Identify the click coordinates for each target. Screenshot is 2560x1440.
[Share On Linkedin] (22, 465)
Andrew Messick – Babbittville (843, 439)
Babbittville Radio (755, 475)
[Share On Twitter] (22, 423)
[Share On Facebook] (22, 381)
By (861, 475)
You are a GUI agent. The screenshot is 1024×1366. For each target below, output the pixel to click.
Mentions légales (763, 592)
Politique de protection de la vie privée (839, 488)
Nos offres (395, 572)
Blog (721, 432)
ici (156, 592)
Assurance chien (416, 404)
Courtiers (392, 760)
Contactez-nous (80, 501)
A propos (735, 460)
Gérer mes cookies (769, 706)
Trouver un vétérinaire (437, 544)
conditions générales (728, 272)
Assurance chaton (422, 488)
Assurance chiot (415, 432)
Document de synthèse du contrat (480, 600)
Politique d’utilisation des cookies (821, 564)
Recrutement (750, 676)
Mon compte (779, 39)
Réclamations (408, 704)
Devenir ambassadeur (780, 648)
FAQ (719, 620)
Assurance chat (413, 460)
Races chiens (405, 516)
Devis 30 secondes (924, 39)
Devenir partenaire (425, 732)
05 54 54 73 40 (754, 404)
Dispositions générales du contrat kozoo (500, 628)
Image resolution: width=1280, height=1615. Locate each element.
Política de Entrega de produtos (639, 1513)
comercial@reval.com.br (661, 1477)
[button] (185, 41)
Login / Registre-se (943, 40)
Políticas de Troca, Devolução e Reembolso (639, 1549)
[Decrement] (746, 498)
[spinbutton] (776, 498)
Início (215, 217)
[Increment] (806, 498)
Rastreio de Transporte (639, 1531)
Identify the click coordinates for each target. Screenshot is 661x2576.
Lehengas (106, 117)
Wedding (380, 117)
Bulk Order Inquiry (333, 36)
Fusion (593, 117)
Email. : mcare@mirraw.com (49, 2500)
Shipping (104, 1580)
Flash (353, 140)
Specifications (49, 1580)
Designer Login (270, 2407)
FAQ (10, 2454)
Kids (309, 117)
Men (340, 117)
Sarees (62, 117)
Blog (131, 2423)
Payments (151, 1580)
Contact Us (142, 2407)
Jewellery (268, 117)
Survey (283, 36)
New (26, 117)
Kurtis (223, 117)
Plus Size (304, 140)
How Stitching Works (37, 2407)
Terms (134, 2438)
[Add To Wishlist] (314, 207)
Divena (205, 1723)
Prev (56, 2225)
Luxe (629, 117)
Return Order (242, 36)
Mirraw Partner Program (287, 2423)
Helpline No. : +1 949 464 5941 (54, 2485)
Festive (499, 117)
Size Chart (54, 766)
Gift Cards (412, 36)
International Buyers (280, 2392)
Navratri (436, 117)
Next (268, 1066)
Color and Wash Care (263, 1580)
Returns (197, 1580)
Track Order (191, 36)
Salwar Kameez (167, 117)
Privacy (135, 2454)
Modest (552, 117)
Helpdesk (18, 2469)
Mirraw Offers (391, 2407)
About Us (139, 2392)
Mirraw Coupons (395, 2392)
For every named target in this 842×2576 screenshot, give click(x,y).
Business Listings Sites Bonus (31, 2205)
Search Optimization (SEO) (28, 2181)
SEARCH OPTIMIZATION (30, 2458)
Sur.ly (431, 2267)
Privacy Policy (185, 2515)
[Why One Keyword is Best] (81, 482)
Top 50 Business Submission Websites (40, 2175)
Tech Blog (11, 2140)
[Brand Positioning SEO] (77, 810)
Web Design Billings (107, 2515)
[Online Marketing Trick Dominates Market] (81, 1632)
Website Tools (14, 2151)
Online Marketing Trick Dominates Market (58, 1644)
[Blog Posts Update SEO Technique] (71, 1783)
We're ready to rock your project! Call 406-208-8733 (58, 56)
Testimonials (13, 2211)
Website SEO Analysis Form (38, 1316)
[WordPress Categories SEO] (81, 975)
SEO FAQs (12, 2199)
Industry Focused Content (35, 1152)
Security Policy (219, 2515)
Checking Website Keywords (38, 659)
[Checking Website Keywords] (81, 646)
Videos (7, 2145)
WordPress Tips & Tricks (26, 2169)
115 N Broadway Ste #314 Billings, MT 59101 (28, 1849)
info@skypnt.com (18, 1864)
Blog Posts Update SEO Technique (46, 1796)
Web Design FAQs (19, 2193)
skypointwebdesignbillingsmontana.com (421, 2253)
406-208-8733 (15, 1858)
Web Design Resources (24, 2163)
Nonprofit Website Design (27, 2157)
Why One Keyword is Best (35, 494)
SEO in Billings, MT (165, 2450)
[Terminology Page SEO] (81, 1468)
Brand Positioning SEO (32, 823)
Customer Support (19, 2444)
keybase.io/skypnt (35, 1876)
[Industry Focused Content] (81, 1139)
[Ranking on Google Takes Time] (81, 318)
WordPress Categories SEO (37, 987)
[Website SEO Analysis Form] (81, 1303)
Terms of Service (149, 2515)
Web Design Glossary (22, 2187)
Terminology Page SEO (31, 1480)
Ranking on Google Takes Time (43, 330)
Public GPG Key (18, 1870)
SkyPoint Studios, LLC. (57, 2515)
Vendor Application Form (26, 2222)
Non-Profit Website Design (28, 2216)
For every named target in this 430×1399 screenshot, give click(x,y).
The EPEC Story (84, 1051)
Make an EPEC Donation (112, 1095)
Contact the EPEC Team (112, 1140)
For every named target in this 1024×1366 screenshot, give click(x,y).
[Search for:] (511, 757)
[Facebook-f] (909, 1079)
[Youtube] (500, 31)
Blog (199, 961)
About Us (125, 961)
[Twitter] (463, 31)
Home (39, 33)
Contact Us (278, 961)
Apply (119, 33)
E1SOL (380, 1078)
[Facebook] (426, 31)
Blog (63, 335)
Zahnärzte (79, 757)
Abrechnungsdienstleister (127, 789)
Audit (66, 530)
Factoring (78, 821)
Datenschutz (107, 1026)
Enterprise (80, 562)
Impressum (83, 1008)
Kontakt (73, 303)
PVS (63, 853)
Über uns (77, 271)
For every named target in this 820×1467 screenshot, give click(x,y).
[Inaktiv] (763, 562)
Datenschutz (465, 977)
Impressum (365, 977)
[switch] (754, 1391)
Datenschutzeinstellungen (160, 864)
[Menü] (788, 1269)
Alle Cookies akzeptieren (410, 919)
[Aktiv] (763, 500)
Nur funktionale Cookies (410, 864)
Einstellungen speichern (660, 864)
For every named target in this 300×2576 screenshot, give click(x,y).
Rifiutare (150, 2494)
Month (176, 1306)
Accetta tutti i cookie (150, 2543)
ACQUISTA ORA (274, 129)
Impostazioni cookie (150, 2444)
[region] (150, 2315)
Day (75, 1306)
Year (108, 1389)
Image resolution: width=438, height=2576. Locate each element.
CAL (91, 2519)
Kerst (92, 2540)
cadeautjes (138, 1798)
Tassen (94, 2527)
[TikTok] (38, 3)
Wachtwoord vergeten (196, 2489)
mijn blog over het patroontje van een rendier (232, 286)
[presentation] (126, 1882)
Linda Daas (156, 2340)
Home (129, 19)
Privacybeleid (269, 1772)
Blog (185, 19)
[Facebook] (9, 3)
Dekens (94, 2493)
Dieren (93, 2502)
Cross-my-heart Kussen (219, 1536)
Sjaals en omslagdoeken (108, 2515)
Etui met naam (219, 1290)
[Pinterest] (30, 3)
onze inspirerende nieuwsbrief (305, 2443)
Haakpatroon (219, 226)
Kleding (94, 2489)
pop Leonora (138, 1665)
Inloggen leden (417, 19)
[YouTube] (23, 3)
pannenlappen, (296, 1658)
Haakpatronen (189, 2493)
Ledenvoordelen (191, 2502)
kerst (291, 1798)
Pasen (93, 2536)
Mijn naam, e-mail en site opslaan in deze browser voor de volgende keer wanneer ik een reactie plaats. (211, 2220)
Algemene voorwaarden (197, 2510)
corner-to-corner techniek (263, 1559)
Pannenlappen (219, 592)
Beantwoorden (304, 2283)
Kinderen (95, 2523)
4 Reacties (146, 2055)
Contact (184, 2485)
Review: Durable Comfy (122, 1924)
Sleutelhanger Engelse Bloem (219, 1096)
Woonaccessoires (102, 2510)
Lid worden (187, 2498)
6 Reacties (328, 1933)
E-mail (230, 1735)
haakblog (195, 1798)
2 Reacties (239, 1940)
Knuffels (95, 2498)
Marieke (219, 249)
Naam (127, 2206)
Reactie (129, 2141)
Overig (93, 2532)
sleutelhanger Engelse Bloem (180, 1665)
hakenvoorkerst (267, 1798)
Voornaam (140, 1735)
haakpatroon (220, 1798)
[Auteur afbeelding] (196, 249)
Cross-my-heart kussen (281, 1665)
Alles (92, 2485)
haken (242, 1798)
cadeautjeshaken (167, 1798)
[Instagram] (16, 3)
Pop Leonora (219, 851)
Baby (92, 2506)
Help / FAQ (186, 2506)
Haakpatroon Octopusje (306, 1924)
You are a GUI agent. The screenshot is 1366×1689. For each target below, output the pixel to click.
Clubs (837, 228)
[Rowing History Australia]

# # #

▸ Task to complete: In the entries above, please find the line with "Why One Keyword is Best (35, 494)" and the line with "CAL (91, 2519)", then write out exactly those two lines and every line between them, and nothing more.

▸ Solution to the problem:
Why One Keyword is Best (35, 494)
SEO in Billings, MT (165, 2450)
[Terminology Page SEO] (81, 1468)
Brand Positioning SEO (32, 823)
Customer Support (19, 2444)
keybase.io/skypnt (35, 1876)
[Industry Focused Content] (81, 1139)
[Ranking on Google Takes Time] (81, 318)
WordPress Categories SEO (37, 987)
[Website SEO Analysis Form] (81, 1303)
Terms of Service (149, 2515)
Web Design Glossary (22, 2187)
Terminology Page SEO (31, 1480)
Ranking on Google Takes Time (43, 330)
Public GPG Key (18, 1870)
SkyPoint Studios, LLC. (57, 2515)
Vendor Application Form (26, 2222)
Non-Profit Website Design (28, 2216)
For every named target in this 430×1399 screenshot, give click(x,y).
The EPEC Story (84, 1051)
Make an EPEC Donation (112, 1095)
Contact the EPEC Team (112, 1140)
For every named target in this 1024×1366 screenshot, give click(x,y).
[Search for:] (511, 757)
[Facebook-f] (909, 1079)
[Youtube] (500, 31)
Blog (199, 961)
About Us (125, 961)
[Twitter] (463, 31)
Home (39, 33)
Contact Us (278, 961)
Apply (119, 33)
E1SOL (380, 1078)
[Facebook] (426, 31)
Blog (63, 335)
Zahnärzte (79, 757)
Abrechnungsdienstleister (127, 789)
Audit (66, 530)
Factoring (78, 821)
Datenschutz (107, 1026)
Enterprise (80, 562)
Impressum (83, 1008)
Kontakt (73, 303)
PVS (63, 853)
Über uns (77, 271)
For every named target in this 820×1467 screenshot, give click(x,y).
[Inaktiv] (763, 562)
Datenschutz (465, 977)
Impressum (365, 977)
[switch] (754, 1391)
Datenschutzeinstellungen (160, 864)
[Menü] (788, 1269)
Alle Cookies akzeptieren (410, 919)
[Aktiv] (763, 500)
Nur funktionale Cookies (410, 864)
Einstellungen speichern (660, 864)
For every named target in this 300×2576 screenshot, give click(x,y).
Rifiutare (150, 2494)
Month (176, 1306)
Accetta tutti i cookie (150, 2543)
ACQUISTA ORA (274, 129)
Impostazioni cookie (150, 2444)
[region] (150, 2315)
Day (75, 1306)
Year (108, 1389)
Image resolution: width=438, height=2576. Locate each element.
CAL (91, 2519)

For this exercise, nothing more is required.